Het fenomologisch schrijven als vorm is helpend; ook om inzichten vast te leggen. De herhaling in drieën: vertellen, schrijven en lezen ervaar ik als krachtig, omdat elk andere aspecten aanspreekt en laat voelen waar de kern zit.

  1. Hoe kan ik de rijkheid van de werkplaats zo concreet maken dat ik het kleinste kan oogsten voor mijn volgende onderzoeksstap?
  2. Na wederom een rijke ochtend waarin ik geprobeerd heb om hetgeen we doen systematisch te noteren, komen we aan bij de theatrale reflectie’. Na het voorlezen van mijn schrijvend oogsten krijg ik het beeld met tekst terug: “ik pak het, ik pak het, ik pak het, zie je; ik pak het’. Het voelt voor mij als een bevrijding.
  3. Ook bij een goede oogst kan je maar één appel tegelijk eten. Maak het klein, maak het behapbaar, maak keuzen.

 

Een rode draad die ik meen te herkennen bij veel van de fascinaties, vragen waar we mee werken:

  • De behoefte dat te willen pakken / vast leggen / archiveren wat niet te pakken is, maar tegelijk wel manifest, evident is. Het willen vastleggen niet als doel op zich maar vanuit een sterke intrinsieke motivatie om te kunnen delen, het de ander gunnen ook die ervaring op te doen.
  • Is dat kennis?!?!

 

Onderzoekscirkel

  • Ik zou het gesprek willen horen over de keuze om analyse achterwege te laten. Voor mij is dit eigenlijk de meest muzische stap: de data eerst voor zich laten spreken. Zoals Bart liet zien met het herbarium ‘zien wat de data worden wil’. Het komen tot vragen en inzichten. Interpreteren (op basis van bekende theorieën, modellen etc) nog even opschorten. Heb de WhatsApp correspondentie terug mogen lezen, maar geeft nog niet een helder beeld van ‘de rationale’ achter de keuze.
  • Als voorbeeld van opschorten interpretatie (als een kern van onderzoeken, onderzoekende houding) is tijdens de lunchlezing aan de HU: op de verzameling geknede figuurtjes komt een reactie: “het lijkt wel een schilderij van Dali” en dat werd met enthousiasme onthaalt, een andere reactie: “de vraag misschien ontstaan er wel categorieën” werd wat schamper over gelachen.

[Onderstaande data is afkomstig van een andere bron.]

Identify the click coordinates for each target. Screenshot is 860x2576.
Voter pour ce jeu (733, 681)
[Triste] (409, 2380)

Dat vond ik bijzonder. Het is juist voor mij een kern van onderzoeken. Niet zoeken naar bevestiging van al bekende beelden, maar open voor andere manieren om je data te benaderen.
    • Citaat uit mcGrath (1986, p. 53): “… the most common assertion made with regard to method choice in this area is that researchers largely choose the research strategies they are most familiair with, giving little consideration to alternative strategies that might be applied to a given research problem. Kaplan (1964, p. 28) calls this ‘the law of the instrument”.

Taal

Mij valt wederom op hoe het gebruik van woorden werelden aan gevoelens, ervaringen open kan leggen en mensen daardoor aanhaken, maar dus ook echt af kunnen haken. Zoals ik eerst afhaakte op ‘maak een artistiek werkje’. Maar zoals ik in het aangaan van dat maken, gezocht heb naar een vorm om buiten het voor mij bekende te gaan, maar wel nog mezelf passend, zou dit ook op kunnen gaan voor van alternatieve taal die niet stagneert.

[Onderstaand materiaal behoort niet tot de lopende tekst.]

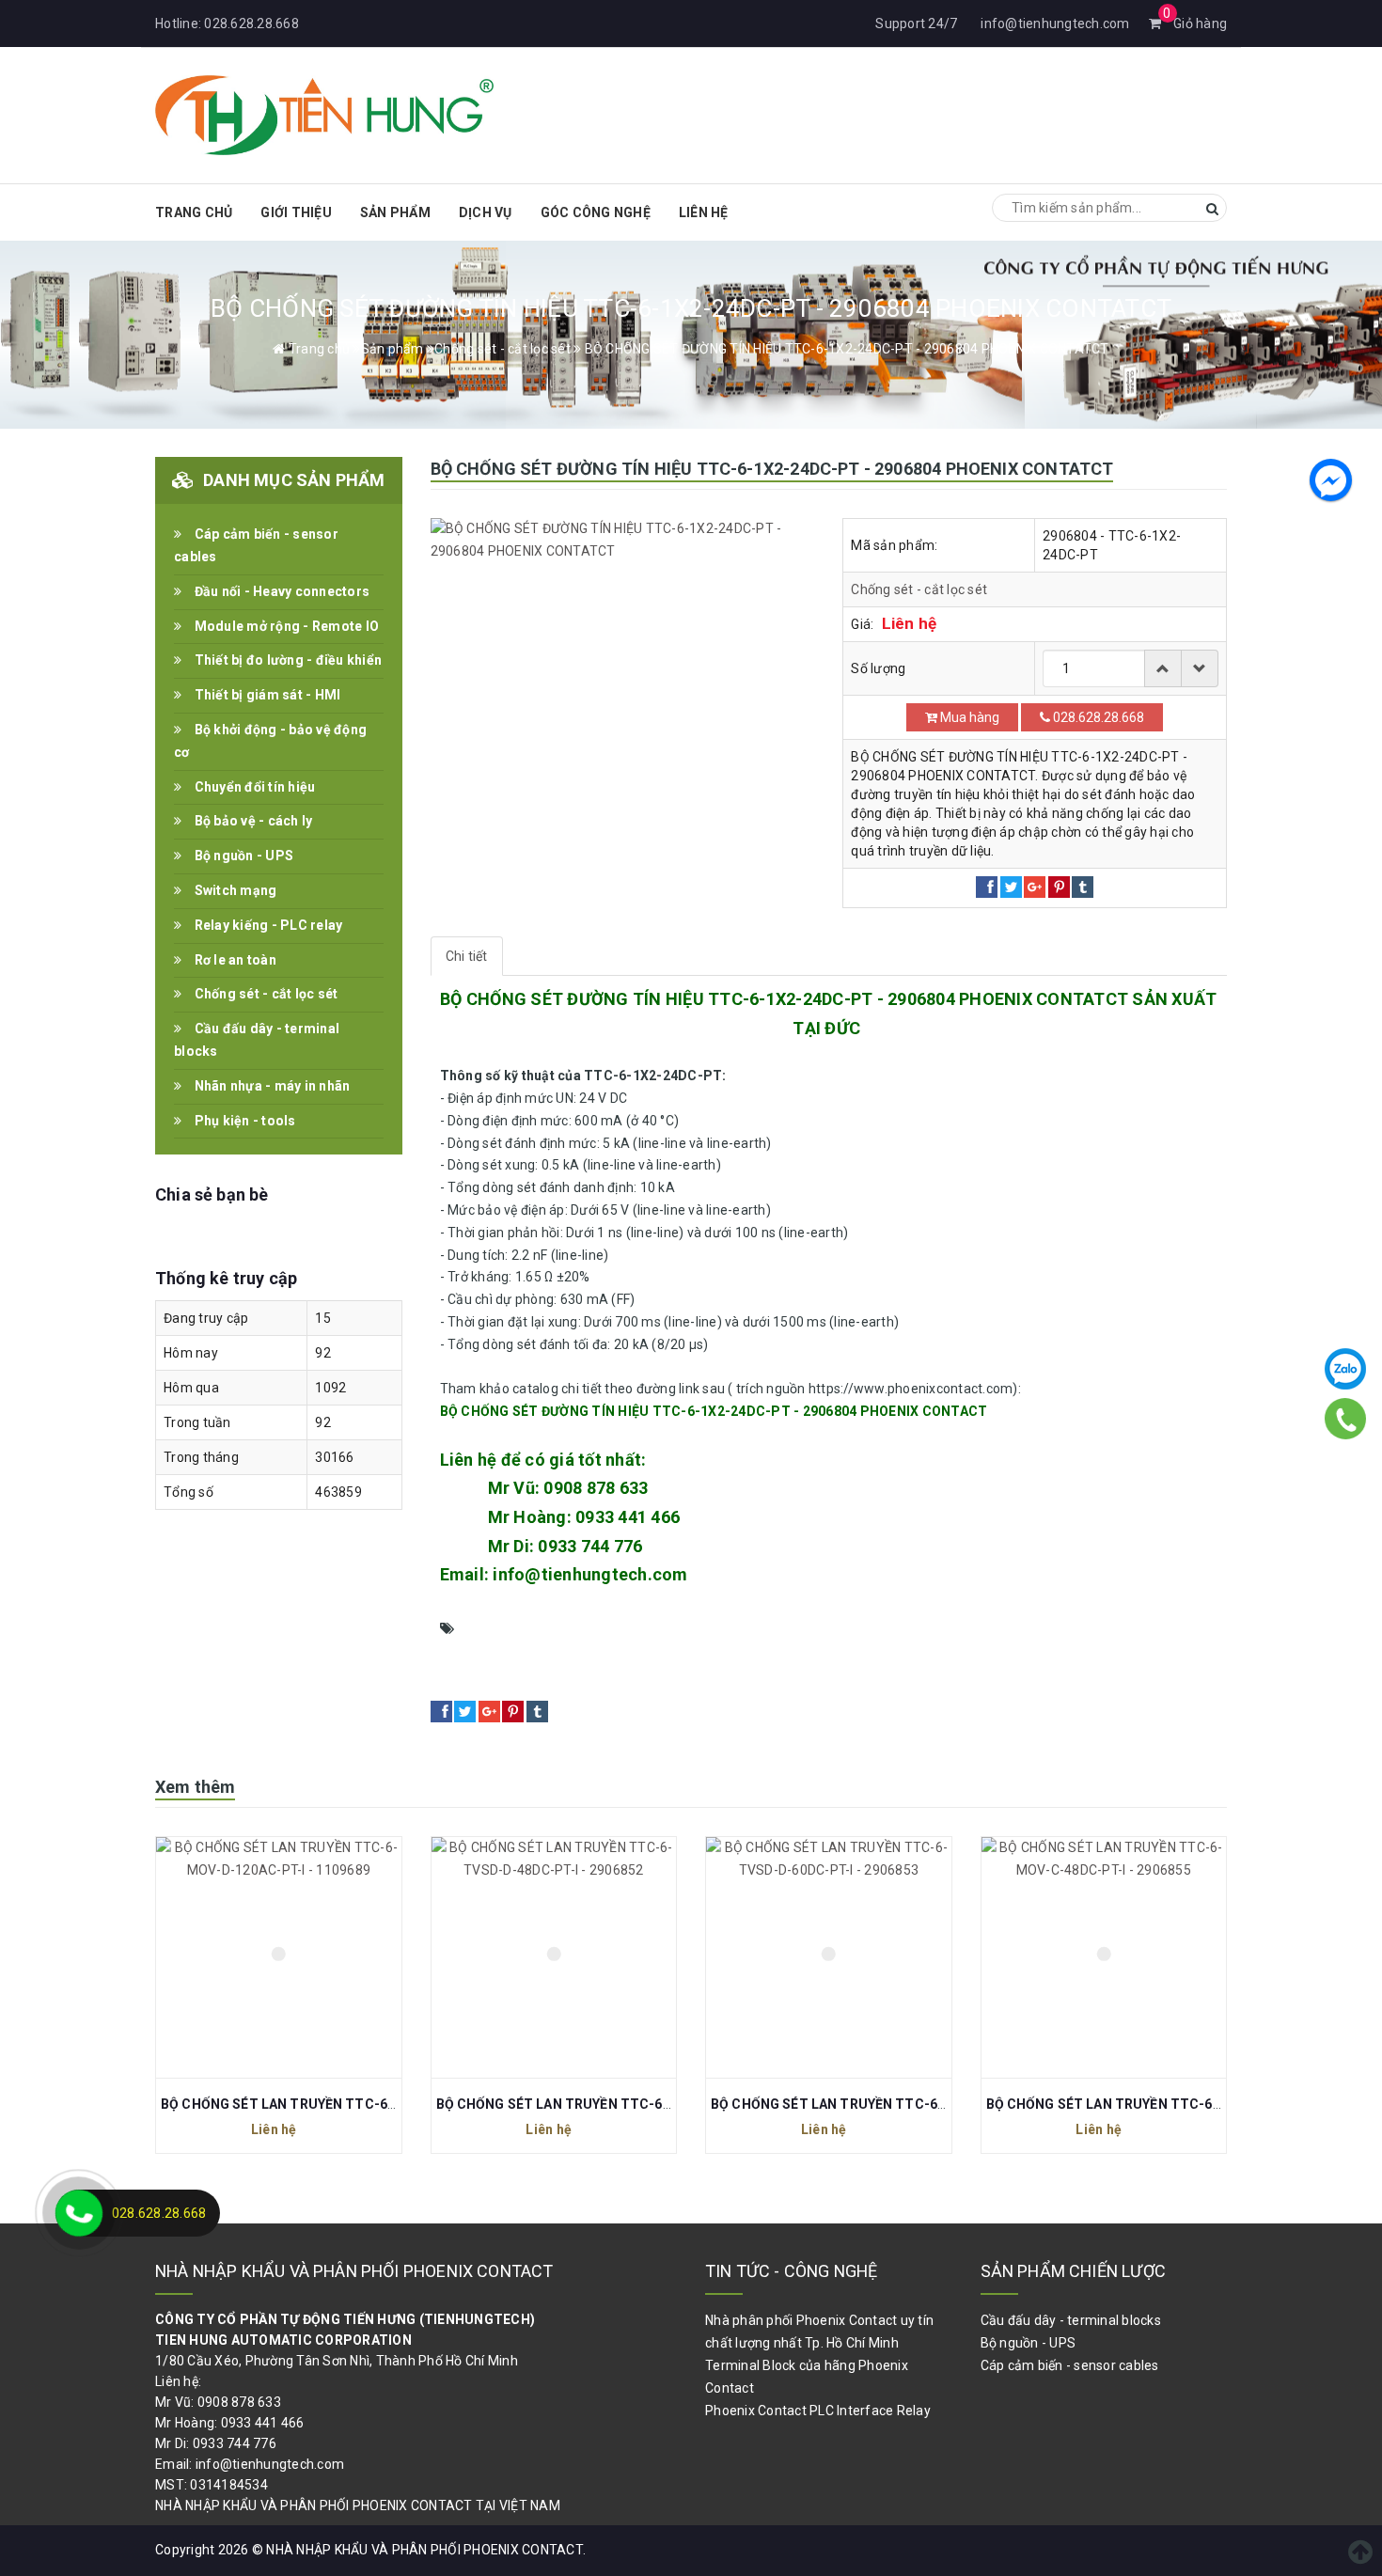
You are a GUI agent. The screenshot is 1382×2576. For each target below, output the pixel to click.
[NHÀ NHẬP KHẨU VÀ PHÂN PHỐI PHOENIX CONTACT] (324, 112)
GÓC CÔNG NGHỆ (596, 212)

  • Uiting van schurende systemen:
    • “Bij ons…”
    • “In onderzoeken moeten jullie altijd de stappen na elkaar doorlopen”

Ik denk: geen wij/zij-creëren, onderzoeken is niet zo lineair, net zomin als dat bij maken niet bepaalde te herkennen stappen zijn.

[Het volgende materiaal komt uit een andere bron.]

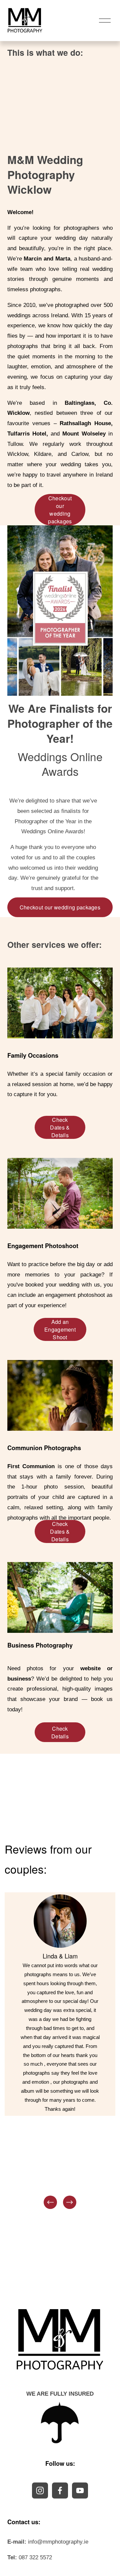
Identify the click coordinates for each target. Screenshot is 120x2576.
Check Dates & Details (60, 1127)
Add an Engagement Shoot (60, 1329)
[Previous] (50, 2202)
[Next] (70, 2202)
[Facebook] (60, 2490)
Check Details (60, 1732)
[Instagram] (40, 2490)
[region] (60, 2051)
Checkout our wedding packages (60, 509)
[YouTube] (80, 2490)
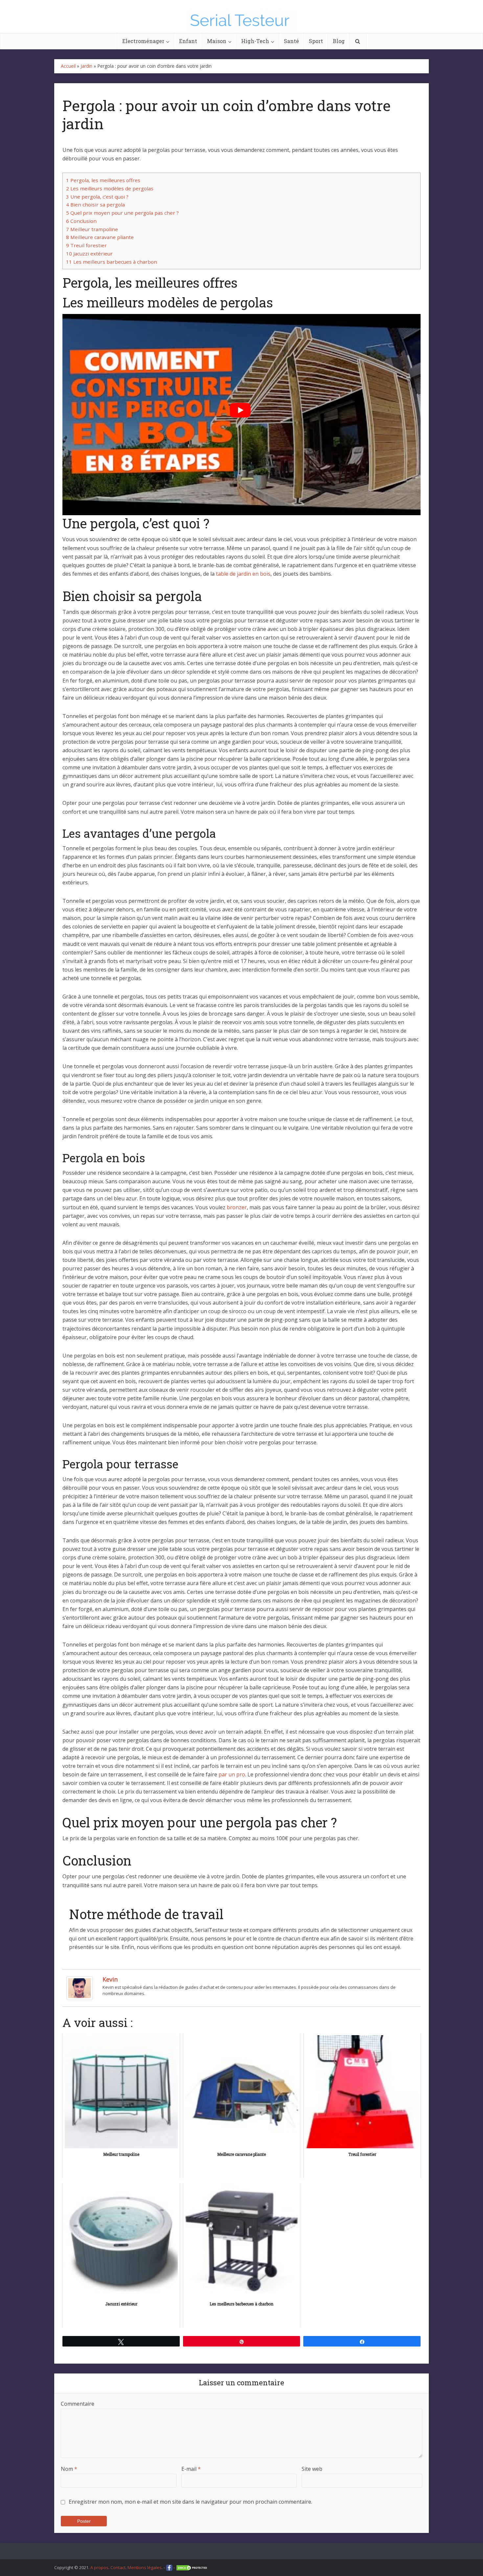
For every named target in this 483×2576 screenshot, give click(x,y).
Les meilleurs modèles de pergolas (109, 188)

  • “Er is geen fout in deze, wel goed” (!?!)

 

Werkvorm: Samengesteld gedicht (Of; Wat haakt nog?)

  1. zet 3 woorden/zinnen op stroken papier en leg die op de vloer:

Dit durf ik; klokhuis; binnen(ste)buiten

 

  1. vervolgens die kiezen die je raken.

Uitzicht, aangaan, binnen(ste)buiten, niet vast-pakken, schurende suggesties (blijkt systemen te staan…), een lange boog, wat is er zichtbaar?

 

  1. Daar een tekst, gedicht op schrijven.

Van buiten naar binnen, van binnen naar buiten: binnen(ste)buiten. Wat wordt en is er zichtbaar? Via een lange boog verbonden. Boven een uitzicht waar je van aangaat: licht, lucht, niet vast te pakken. Maar o, zo wezenlijk!

 Onderzoekscirkel: 3-dimensionaal, met lagen zoals landschapsarchitecten, als spiralen (McGrath p.72)?

Ten slotte – ‘elkaar gaan verstaan’

Dit gedicht las ik op de ochtend van de tweede werkplaatsdag. ’s Middags had ik een ontmoeting met Robin en hoorde zijn verhaal over de halve kannen.